### Tujuan:
Tulis ulang persis baris-baris dari baris yang memuat "Choose the bus icon above Sant'Agostino" sampai baris yang memuat "point(399,32)", termasuk kedua baris tersebut. Jangan sertakan gambar dalam jawaban.

### Data Tugas:
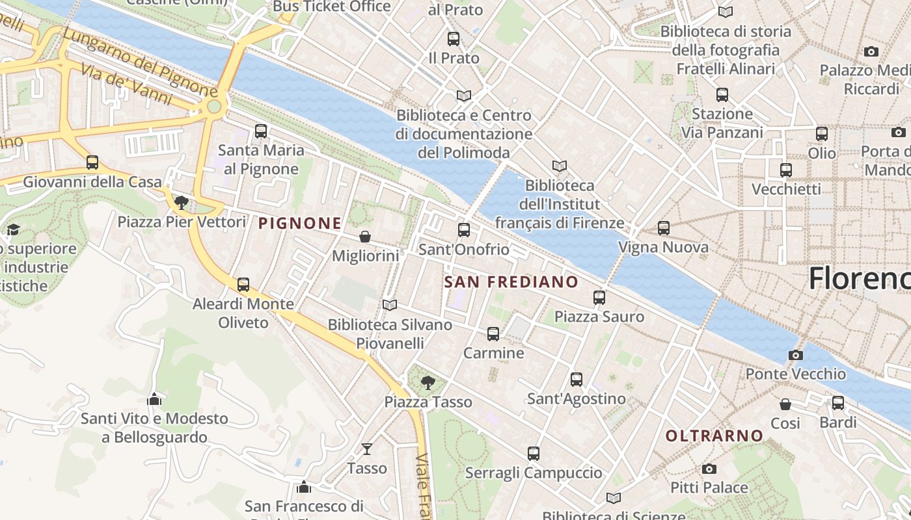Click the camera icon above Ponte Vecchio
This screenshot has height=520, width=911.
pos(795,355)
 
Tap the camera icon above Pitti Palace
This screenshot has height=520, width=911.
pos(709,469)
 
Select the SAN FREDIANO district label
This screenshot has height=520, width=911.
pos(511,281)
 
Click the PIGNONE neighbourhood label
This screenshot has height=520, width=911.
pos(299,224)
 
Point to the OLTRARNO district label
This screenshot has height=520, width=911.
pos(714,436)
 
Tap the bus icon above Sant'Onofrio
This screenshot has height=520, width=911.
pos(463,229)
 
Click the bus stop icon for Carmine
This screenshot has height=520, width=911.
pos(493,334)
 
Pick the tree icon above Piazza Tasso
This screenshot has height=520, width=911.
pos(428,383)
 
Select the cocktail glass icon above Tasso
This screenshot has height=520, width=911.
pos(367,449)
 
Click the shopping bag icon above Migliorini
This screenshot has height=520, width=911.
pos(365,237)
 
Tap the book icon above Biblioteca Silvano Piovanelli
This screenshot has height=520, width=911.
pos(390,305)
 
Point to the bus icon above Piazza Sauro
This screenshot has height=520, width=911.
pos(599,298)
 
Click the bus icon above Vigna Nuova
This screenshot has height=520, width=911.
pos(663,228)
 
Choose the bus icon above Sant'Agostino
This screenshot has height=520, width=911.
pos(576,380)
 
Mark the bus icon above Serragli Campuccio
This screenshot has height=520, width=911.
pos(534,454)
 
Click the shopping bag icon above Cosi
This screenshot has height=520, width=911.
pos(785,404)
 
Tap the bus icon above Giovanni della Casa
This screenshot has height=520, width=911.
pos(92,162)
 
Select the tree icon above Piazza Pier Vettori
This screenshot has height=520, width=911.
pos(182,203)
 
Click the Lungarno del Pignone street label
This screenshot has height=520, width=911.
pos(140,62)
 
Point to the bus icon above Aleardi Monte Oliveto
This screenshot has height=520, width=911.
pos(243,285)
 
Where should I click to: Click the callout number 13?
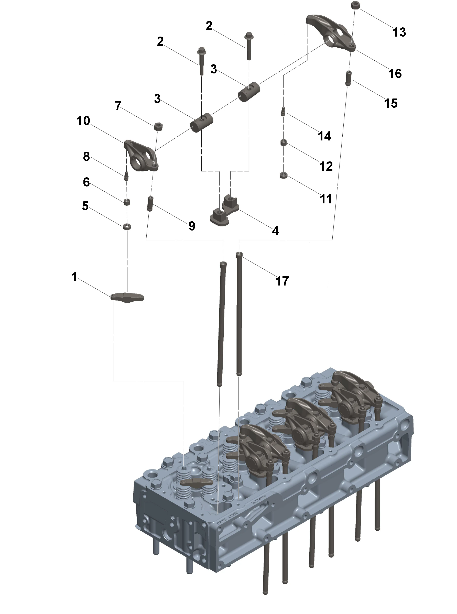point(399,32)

--

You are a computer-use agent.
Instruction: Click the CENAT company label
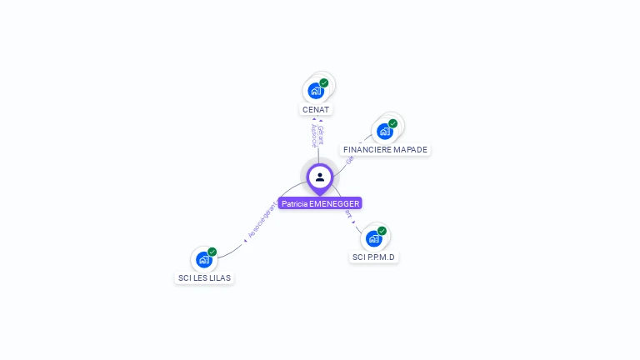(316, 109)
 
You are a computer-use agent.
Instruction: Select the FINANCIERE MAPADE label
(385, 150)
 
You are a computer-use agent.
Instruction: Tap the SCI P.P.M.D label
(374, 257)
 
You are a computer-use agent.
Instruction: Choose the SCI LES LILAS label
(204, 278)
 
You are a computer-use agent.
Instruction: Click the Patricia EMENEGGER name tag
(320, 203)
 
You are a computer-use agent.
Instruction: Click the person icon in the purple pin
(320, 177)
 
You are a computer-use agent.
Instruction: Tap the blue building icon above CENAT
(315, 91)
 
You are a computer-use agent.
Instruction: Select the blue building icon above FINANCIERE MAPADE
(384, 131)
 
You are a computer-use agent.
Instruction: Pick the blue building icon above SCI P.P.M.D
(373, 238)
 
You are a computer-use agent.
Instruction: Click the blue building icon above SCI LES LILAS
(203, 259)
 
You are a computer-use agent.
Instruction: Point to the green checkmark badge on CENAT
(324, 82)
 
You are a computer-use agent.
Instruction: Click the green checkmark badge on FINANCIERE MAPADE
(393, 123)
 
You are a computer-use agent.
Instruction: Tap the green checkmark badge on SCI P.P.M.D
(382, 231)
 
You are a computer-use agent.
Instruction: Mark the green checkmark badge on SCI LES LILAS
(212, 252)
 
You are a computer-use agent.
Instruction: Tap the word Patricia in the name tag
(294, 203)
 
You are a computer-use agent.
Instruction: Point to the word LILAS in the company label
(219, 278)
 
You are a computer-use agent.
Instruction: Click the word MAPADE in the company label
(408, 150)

### Jawaban Tugas:
Choose the bus icon above Sant'Agostino
This screenshot has height=520, width=911.
pos(576,380)
 
Mark the bus icon above Serragli Campuccio
This screenshot has height=520, width=911.
pos(534,454)
 
Click the shopping bag icon above Cosi
This screenshot has height=520, width=911.
pos(785,404)
 
Tap the bus icon above Giovanni della Casa
This screenshot has height=520, width=911.
pos(92,162)
 
Select the tree icon above Piazza Pier Vettori
This screenshot has height=520, width=911.
pos(182,203)
 
Click the Lungarno del Pignone street label
This screenshot has height=520, width=911.
pos(140,62)
 
Point to the bus icon above Aleardi Monte Oliveto
This screenshot has height=520, width=911.
pos(243,285)
 
Where should I click to: Click the callout number 13?
point(399,32)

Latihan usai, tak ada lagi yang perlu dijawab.